Two years ago I was the victim of a dirty trick.
I had spent a week trashing Twitter and swearing I wouldn't join the rush into social media. Suddenly an anonymous email appeared warning an account had been set up on my behalf and I needed to claim it within five minutes or face the consequences.
“Your anti-Twitterism could no longer be tolerated,” the culprit told me. “I think it would help you, just so you could be in the flow of some of the conversations happening on the site that are relevant to you and your sources.”
I reluctantly agreed to take possession of the account.
On Sunday, I topped 2,000 followers, and I'm listed on 124 “news lists.” Consider carefully that many of these folks know I'm a social media curmudgeon who joined the conversation kicking and screaming.

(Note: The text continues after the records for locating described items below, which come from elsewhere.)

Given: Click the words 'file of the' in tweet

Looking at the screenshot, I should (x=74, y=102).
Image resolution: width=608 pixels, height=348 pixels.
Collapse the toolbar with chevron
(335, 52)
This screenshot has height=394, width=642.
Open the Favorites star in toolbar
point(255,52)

I thought Twitter and Facebook would meet the same demise that is on the verge of killing MySpace, one of the earliest mass social media sites. I saw Twitter and Facebook as fads with no real redeeming value. I never could have predicted what would ensue once I joined.

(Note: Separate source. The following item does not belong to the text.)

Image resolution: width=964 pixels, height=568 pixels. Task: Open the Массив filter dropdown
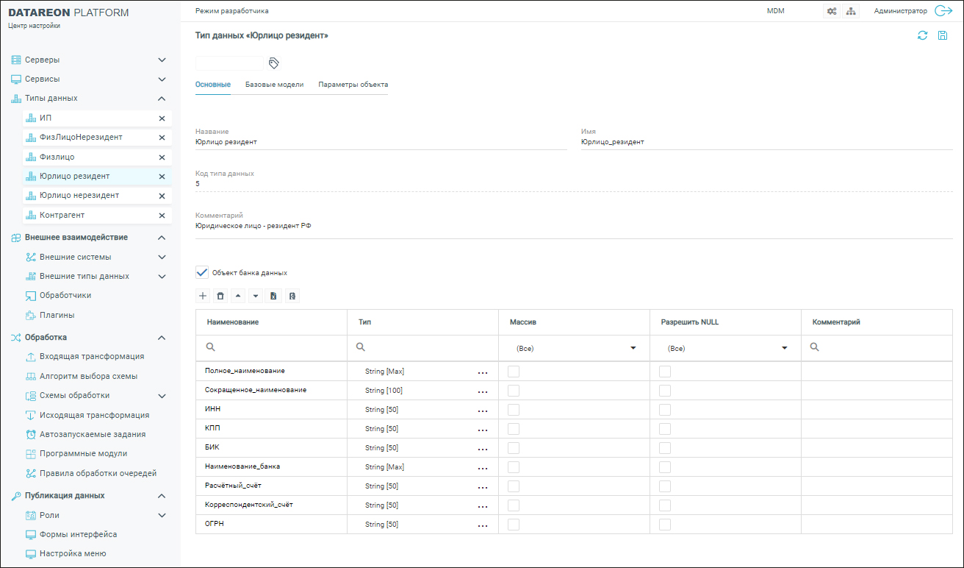[633, 348]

Favorite moments include a “tweet” I sent out last summer while covering a four-hour meeting. I requested coffee. Within minutes a cup of coffee was delivered. For months I pestered Whole Foods via Twitter about whether the company planned to open a store in Oklahoma City. On one such occasion, the company responded with a confirmation — via Twitter — and pretty much left my editors and me stumped on how such a “scoop” is handled. (The Whole Foods Twitter account had a “confirmed” status, so we went with it.)

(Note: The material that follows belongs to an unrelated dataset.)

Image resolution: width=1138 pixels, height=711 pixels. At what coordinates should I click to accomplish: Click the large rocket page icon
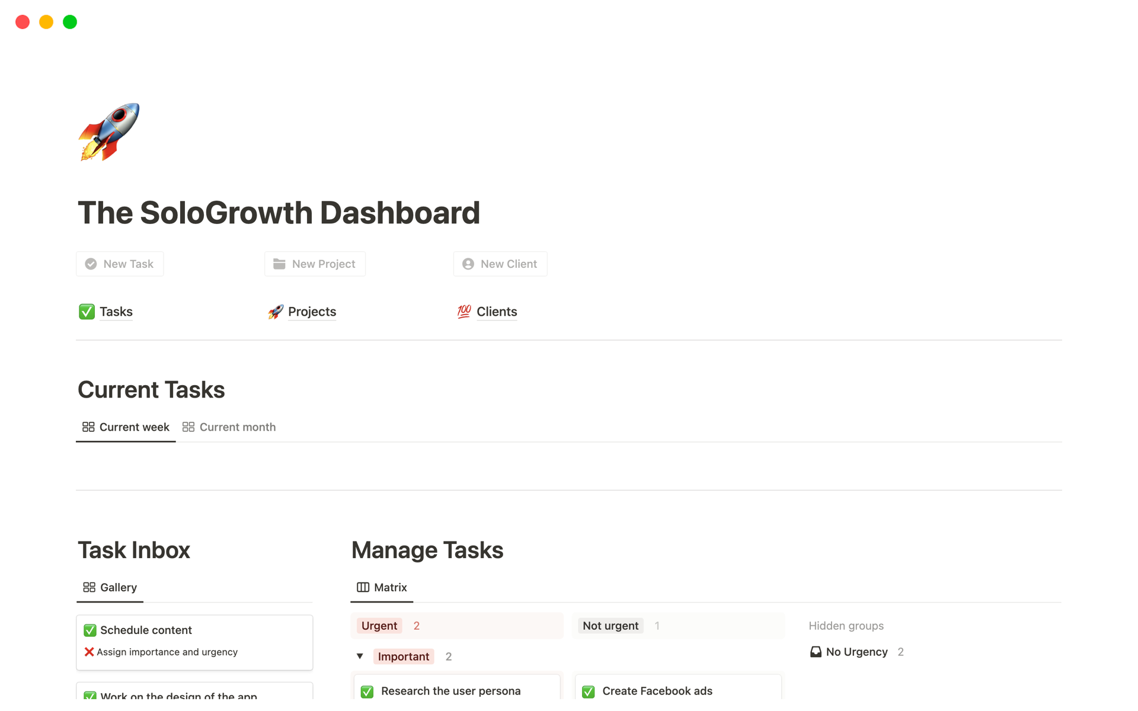click(109, 132)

I've met people such as Sid Burgess, a family guy, devoted to the city, who has grown in prominence as he has advocated for open government. I've witnessed how retailers such as Dan Gordon have reinvented their business models by connecting with new audiences, and how others, like the Iguana Mexican Grill, have turned fun controversies such as the “Taco Tuesday” skirmish with Taco John's to generate greater brand awareness.